Entries from a dataset:
--

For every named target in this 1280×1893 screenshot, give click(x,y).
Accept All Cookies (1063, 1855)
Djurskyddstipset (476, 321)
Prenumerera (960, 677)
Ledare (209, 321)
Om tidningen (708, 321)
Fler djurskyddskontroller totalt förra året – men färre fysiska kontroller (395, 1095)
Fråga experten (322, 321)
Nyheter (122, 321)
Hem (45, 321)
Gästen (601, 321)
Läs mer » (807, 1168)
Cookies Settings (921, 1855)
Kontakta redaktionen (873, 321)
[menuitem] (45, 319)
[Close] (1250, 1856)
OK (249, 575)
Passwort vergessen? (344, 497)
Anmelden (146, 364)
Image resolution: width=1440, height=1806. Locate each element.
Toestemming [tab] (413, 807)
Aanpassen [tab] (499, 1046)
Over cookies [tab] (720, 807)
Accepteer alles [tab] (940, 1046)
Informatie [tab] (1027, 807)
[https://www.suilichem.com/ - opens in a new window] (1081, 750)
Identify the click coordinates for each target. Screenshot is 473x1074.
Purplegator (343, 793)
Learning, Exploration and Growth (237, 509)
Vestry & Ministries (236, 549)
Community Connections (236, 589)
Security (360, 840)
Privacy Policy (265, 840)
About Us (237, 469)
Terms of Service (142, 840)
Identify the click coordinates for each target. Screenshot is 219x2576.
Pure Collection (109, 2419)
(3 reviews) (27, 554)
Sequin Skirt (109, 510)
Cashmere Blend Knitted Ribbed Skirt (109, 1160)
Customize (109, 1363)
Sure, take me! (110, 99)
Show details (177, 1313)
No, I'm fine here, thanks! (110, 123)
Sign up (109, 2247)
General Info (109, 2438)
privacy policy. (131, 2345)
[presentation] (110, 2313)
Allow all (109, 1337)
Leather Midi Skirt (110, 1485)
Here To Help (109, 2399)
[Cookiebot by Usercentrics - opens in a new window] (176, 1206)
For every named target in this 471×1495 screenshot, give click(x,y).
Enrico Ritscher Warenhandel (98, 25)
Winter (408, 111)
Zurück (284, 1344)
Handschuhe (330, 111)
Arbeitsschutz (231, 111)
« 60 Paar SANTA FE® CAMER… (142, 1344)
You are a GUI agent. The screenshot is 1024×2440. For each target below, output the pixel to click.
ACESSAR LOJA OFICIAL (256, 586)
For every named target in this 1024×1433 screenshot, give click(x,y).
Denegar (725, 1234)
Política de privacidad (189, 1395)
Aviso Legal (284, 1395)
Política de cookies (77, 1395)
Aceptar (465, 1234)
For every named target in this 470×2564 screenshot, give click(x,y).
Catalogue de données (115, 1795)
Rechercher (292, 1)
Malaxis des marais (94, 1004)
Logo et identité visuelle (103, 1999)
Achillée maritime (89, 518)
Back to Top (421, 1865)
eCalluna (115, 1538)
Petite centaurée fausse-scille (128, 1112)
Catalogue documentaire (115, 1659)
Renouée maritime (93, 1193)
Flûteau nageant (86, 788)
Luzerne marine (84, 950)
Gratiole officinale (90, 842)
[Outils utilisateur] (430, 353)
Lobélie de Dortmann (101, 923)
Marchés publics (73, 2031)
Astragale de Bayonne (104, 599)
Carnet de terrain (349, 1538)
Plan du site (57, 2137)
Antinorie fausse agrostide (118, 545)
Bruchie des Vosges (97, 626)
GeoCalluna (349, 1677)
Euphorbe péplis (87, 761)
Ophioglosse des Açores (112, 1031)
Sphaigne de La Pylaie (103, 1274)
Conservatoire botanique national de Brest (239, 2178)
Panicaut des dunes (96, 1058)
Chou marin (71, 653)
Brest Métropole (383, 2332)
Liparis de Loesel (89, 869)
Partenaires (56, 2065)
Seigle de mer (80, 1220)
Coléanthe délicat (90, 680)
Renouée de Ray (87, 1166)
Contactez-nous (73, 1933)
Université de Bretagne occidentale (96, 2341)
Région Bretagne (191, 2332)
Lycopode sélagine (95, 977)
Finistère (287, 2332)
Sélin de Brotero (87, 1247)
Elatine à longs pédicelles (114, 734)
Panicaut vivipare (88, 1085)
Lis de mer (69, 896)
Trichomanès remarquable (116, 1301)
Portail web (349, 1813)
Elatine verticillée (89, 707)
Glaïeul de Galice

--

Copy each line of the listing that contains the string "named". Matching is case-sensitive.

**Full response**
For every named target in this 1280×1893 screenshot, give click(x,y).
For every named target in this 471×1495 screenshot, give click(x,y).
For every named target in this 1024×1433 screenshot, give click(x,y).
For every named target in this 470×2564 screenshot, give click(x,y).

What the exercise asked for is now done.